Text passage:
Segment Open

# I found another BGA killer!



## @[email protected] (Oct 24, 2007)

but if it killed other algae it means its not an antibiotic, but an algaecide. those will kill plants too.


----------



## hooha (Mar 14, 2004)

not necessarily.....


----------



## Piranha (Nov 18, 2007)

im listening


----------



## ER9 (Aug 2, 2008)

my tanks moderately planted with stem plants and a ton of java and crypts. they are growing very well. i didn't loose a single leaf on any of them during treatment. to be honest i never thought it might kill plants but i also get all my plants from the same shop so he knows my tank is moderately planted. plants include (those i remember the names of):
wysteria
cardamine
red tiger lotus
four leaf clover
crypt crispatula (balansae), walkeri, wendtii
java fern
myriophylum
couple other unknowns


----------



## oldpunk78 (Nov 1, 2008)

Blue Green Algae Remover'

Ultralife Blue-Green Algae Remover is a revolutionary time tested product that will effectively and safely remove blue-green algae from your tropical fish and freshwater invertebrates. Safe for all tropical fish, freshwater invertebrates and plants. The results will amaze you.

SKU#


Description


Size / Treatment
BGR Blue Green Algae Remover 150 gal Treatment

^that's what their website says... i hope it works, i just ordered some.


----------



## Chopita (Dec 27, 2008)

Will this product also work on Staghorn algae and BBA?


----------



## FrostyNYC (Nov 5, 2007)

Someone's got to test this stuff on moss and liverworts.


----------



## ER9 (Aug 2, 2008)

Chopita said:


> Will this product also work on Staghorn algae and BBA?


not sure about the staghorn...i had cladophora (not sure if thats the same algae) during treatment and it didn't have any effect what-so-ever on it. 

i had some BBA (quite a bit of it) before treatment and every bit of it dissapeared. i cant honestly say the algae killer killed my BBA since this is the first time iv'e ever used the stuff. it is possible something else killed it by coincidence. this would have to be tested. one thing is for sure is its effectivness on BGA and whatever the green slime algae was that was heavily covering my rocks. i dont think this green slime algae onmy rocks was cyano either because my ottos and my BN pleco absolutely loved the stuff.


----------



## tropicalfish (Mar 29, 2007)

I find that H2O2 works the best for me...
Saw a sheet of it lying across my substrate a while back. I filled a syringe of H2O2 (I was treating BBA at the time), and squirted it into the sheets of BGA. Few days later, they all shriveled up and floated away.


----------



## oldpunk78 (Nov 1, 2008)

FrostyNYC said:


> Someone's got to test this stuff on moss and liverworts.


there is some java moss in my tank, and i just did a treatment with the bga killer. we'll see what happens...


----------



## metageologist (Jan 10, 2008)

i have used this as well in my planted tank and it is a great product.

Segment Closed

Provided data:
Segment Open

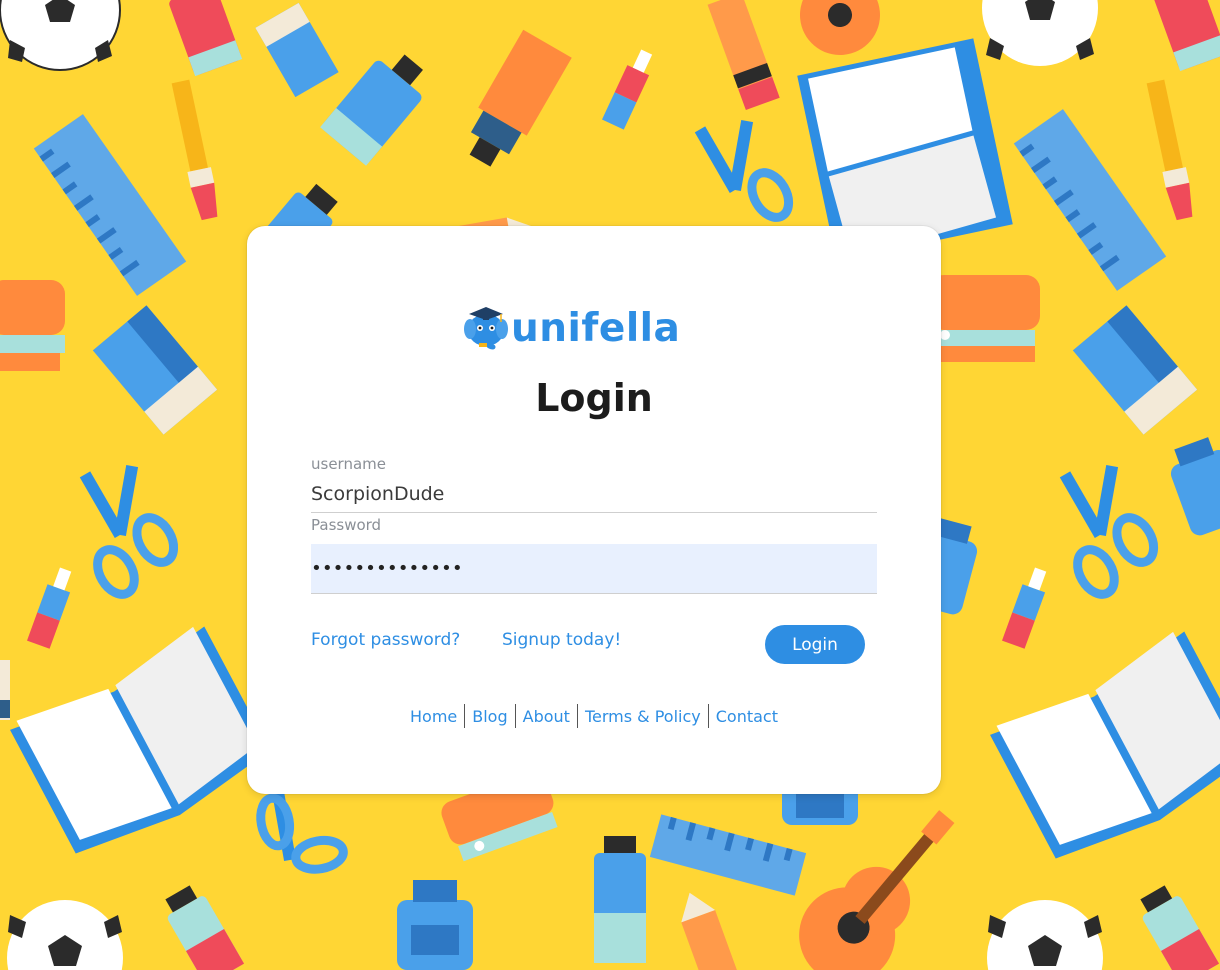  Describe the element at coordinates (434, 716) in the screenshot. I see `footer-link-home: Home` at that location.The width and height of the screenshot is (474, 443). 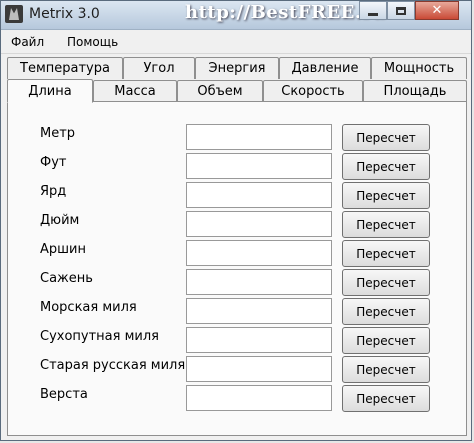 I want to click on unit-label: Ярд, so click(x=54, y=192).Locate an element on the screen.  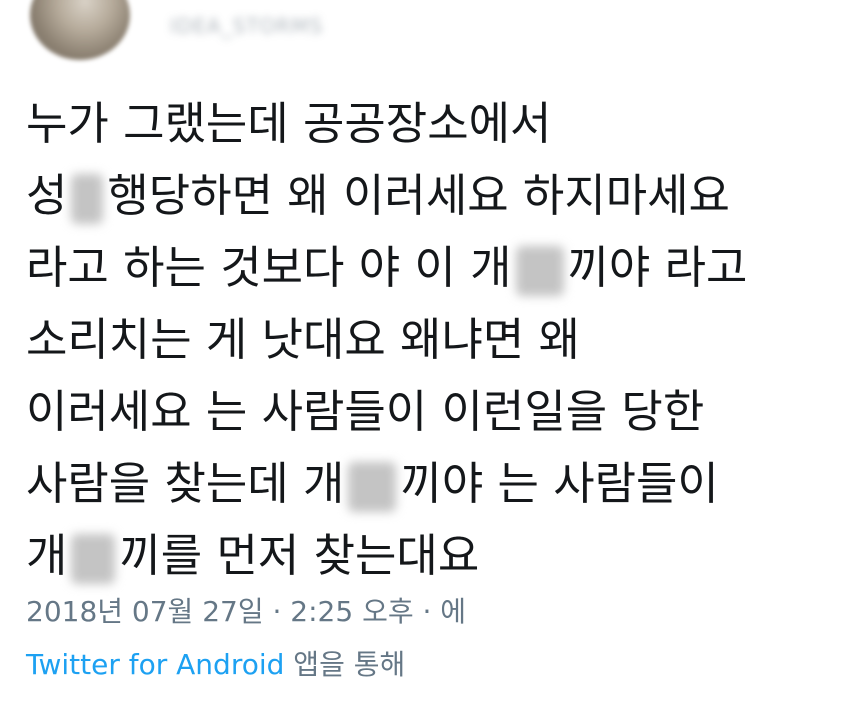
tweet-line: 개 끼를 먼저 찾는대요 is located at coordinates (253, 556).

Segment Closed

Requirement 1: For the forum thread on the BGA killer above, state whether each statement agrees with it. Answer yes or no and quote the deciding words. (a) ER9 lost no plant leaves during the treatment. (b) ER9 found that the treatment removed the cladophora. (c) tropicalfish applied H2O2 to the BGA with a syringe.
Requirement 2: Extract the passage of the forum thread on the BGA killer above from "## @[email protected] (Oct" to "not necessarily.....", word for word.

Reply 1:
(a) Yes: "i didn't loose a single leaf on any of them during treatment."
(b) No: "it didn't have any effect what-so-ever on it."
(c) Yes: "I filled a syringe of H2O2 (I was treating BBA at the time), and squirted it into the sheets of BGA."

Reply 2:
## @[email protected] (Oct 24, 2007)

but if it killed other algae it means its not an antibiotic, but an algaecide. those will kill plants too.


----------



## hooha (Mar 14, 2004)

not necessarily.....